City denies MountainStar's request to have more control of ballpark
The City of El Paso on Monday announced it would allow MountainStar to provide money for any additional costs to ballpark construction, and also denied concessions requested by the ownership group. Mayor Oscar Leeser, in a news conference, said the city reached a deal with MountainStar that capped the city's costs to build the stadium at $64 million. If the project costs more than $64 million, then MountainStar will have to provide the additional money up front, said Leeser.
In a letter released by Leeser on Friday, Josh Hunt, the Vice President of MountainStar Sports Group said the ownership team would be willing to pay for any overages above $64 million in the construction costs if the city conceded to the following requests:
1 That the city get Mountainstar's approval before changing the ballpark's budget, schedule and plans.

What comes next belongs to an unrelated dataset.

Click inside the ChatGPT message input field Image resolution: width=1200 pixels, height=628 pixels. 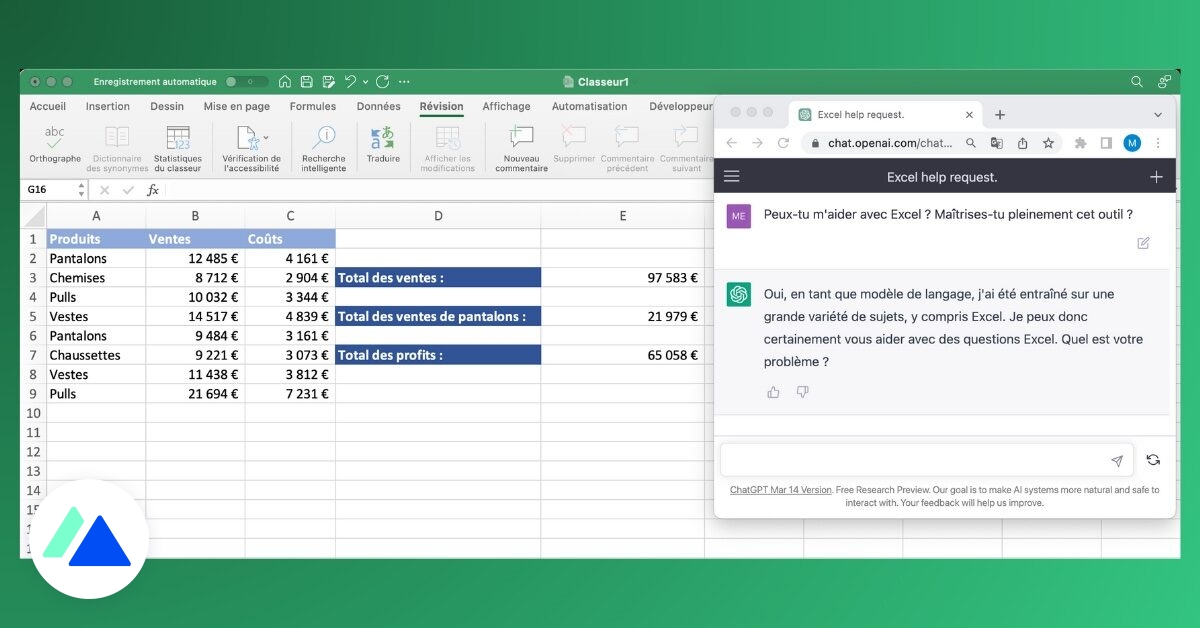tap(920, 459)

2 That the city make it easier to get around the ballpark and integrate the surrounding neighborhood.
3 That the city give up its ballpark suite for other preferred seats.

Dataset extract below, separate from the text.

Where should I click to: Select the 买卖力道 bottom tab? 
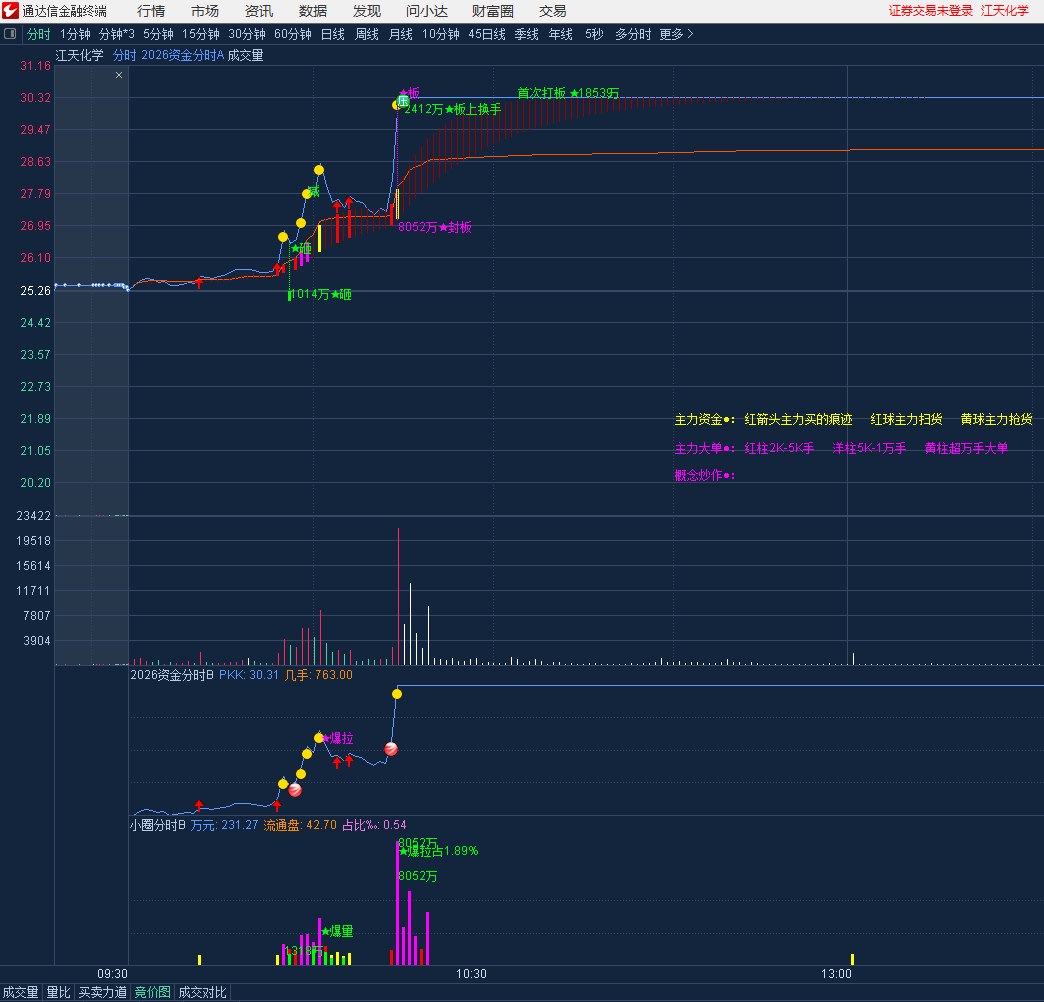pos(103,992)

4 That Missouri street be closed for MountainStar events.
The City denied those requests and said it was unwilling to renegotiate anything in the contract, except allowing MountainStar to pay for any additional construction costs.
"Anytime you're putting up your own money, you naturally want to have more level of control," said Hunt when asked about the requests
Leeser said MountainStar, like anyone else, can apply for a permit for street closures during special events. He said the contract remains the same. "We're not amending anything. Anything they want to do, like integrating the neighborhood, they can do on their own."
Hunt, said it's unclear how much the ballpark will cost. "It might be $68 million, or $71 million. We don't know. But we know the city is only paying $64 million. The rest will be bourne from MountainStar."
"They'll request what they (MountainStar) want and deposit the money into the same account we use to pay for the ballpark construction. It's their financing and their money. We're just allowing them to give it to the city if the ballpark costs more," Leeser said.